Ertesi sabah kalktıklarında Ara Güler şaşkınlık içindedir. Gece kaldıkları köy antik bir kentin harabeleri üzerine kurulmuştur, taşların içinden suratlar ona bakmaktadır. Köyün küçük bir camii vardır. İçeriye girer eski Roma sütunun önünde iki köylü namaz kılmaktadır. Caminin duvarları Allah ve Muhammed hatları ile bezenmiştir. Deneyimli fotoğrafçı için bunlar bulunmaz bir hazinedir, köylüler lahitler üzerinde oturup sohbet etmekte, kadınlar sütun başlıkları üzerinde üzüm şırası süzmekte, küçük çocuklar tanrı başları üzerine tırmanmaktadır. Burası tarihi olduğu kadar hala yaşayan bir şehirdir.
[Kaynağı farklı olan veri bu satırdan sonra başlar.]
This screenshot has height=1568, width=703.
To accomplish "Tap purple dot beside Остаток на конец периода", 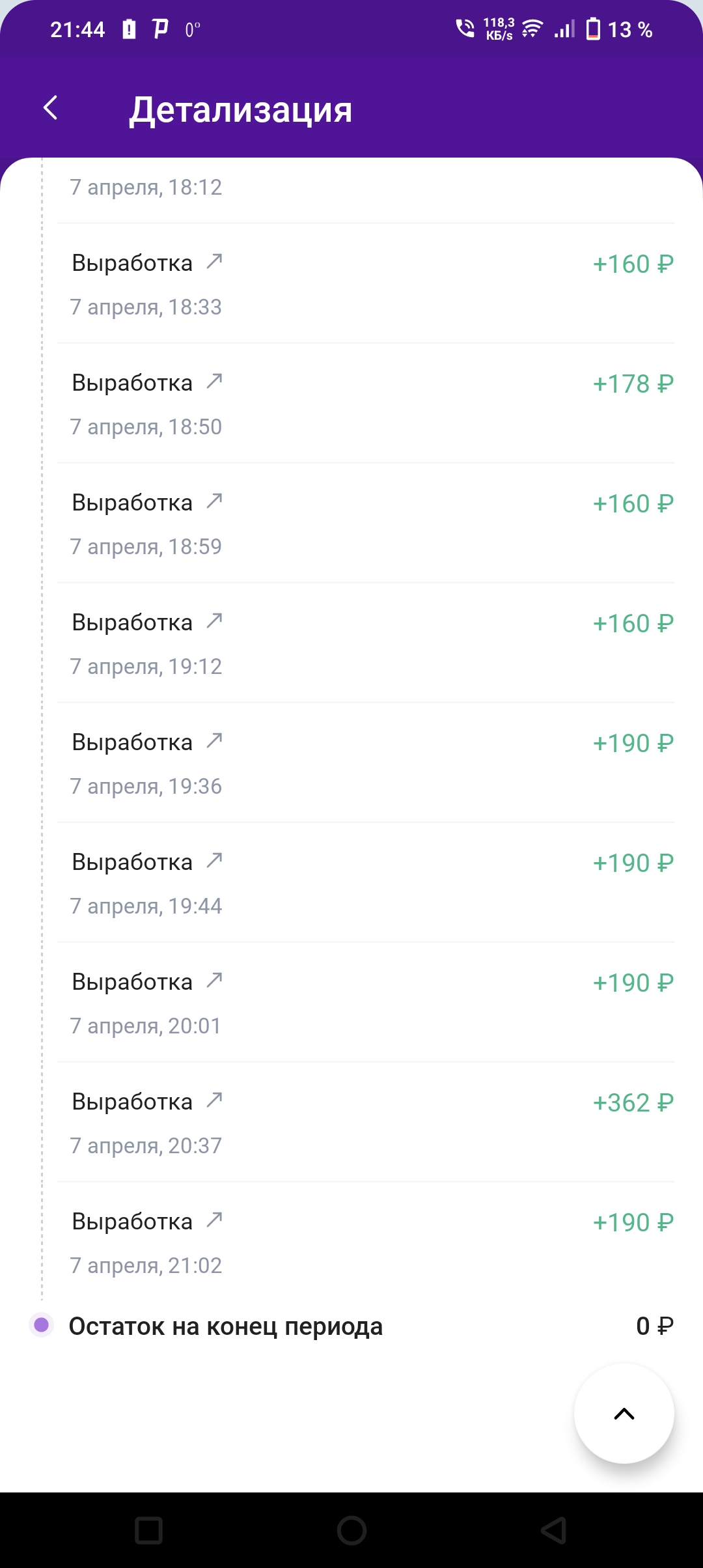I will click(x=42, y=1325).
Ara Güler İstanbul’a döndüğünde sorur soruşturur ama antik kent hakkında hiç bir bilgiye ulaşamaz. Resimleri Time dergisine yollar ama onlardan da bir yanıt alamaz. Horizon dergisi fotoğrafların renkli çekimlerini ister. Ara Geyre’ye tekrar gider ve bu defa renkli fotoğraflar çeker ve dergiye yollar. Bu defa istenilen olmuş ve milattan önce beş yüz yılında kurulmuş olan antik Roma kentine ilgi aniden artmıştır. İlk olarak Profesör Kenan Erim burada kazılara başlar,sonra Amerikalı arkeologlar gelir ve tanrıça Afrodit’in kentini deşmeye başlarlar. Ara Güler de antik kente devamlı gitmekte ve değişimi yakından izlemektedir. Her gidişinde Aphrodisias da hayat yavaş yavaş kaybolmaktadır. Köyün o küçük güzel camiyi yıkılmış, evlerin çoğu terkedilmiş, yapılan arkeolojik çalışmalar nedeniyle köy iki kilometre öteye taşınmıştır. Artık sütun başları arasında çocuk sesleri, tavla pullarının şakırtıları, kuzu melemeleri, kadınların şıra süzerken yanık sesleriyle söyledikleri türküler duyulmaz olmuştur. Aphrodisias artık içinde hayat olmayan taşlarla dolu bir arkeolojik parktır. Bu tarihi park Romanın Bizans’ın geçmişinden izler taşımaktadır. Burada bir zamanlar Odeon’da tartışmalar yaşanmış, Euripides’in oyunları sahnelenmiş, hipodromda araba yarışları yapılmıştır. Ama burada artık eksik olan hayattır. Belki de ünlü fotoğrafçı bu antik kentin keşfedip yok olmasını önlediğine gurur duyduğu kadar o fotoğraflarında çok işlediği insan unsurunun yok olmasına üzülmektedir.
Cem Özmeral
6 Kasım , 2016
Dublin, Ohio
Sevgili arkadaşım Yüksek Mimar Cemal Bodur'a bana Aphrodisiası tanıttığı için çok teşekkürler.
A.Kebapçıoğlu'nun notu:
Sevgili Cem
Daha önce de görmüş olduğum bu röportajı belleğime hatırlattığın için teşekkür ederim . ayrıca hatıra olarak çektiğim resmin bir İstanbullite yazısına illüstrasyon olmasından gurur duydum. Ara Ara ' yı Ara Café ' de arar ve de bulur. Bu café aralık bir sokaktadır , belirtmeden geçmeyelim...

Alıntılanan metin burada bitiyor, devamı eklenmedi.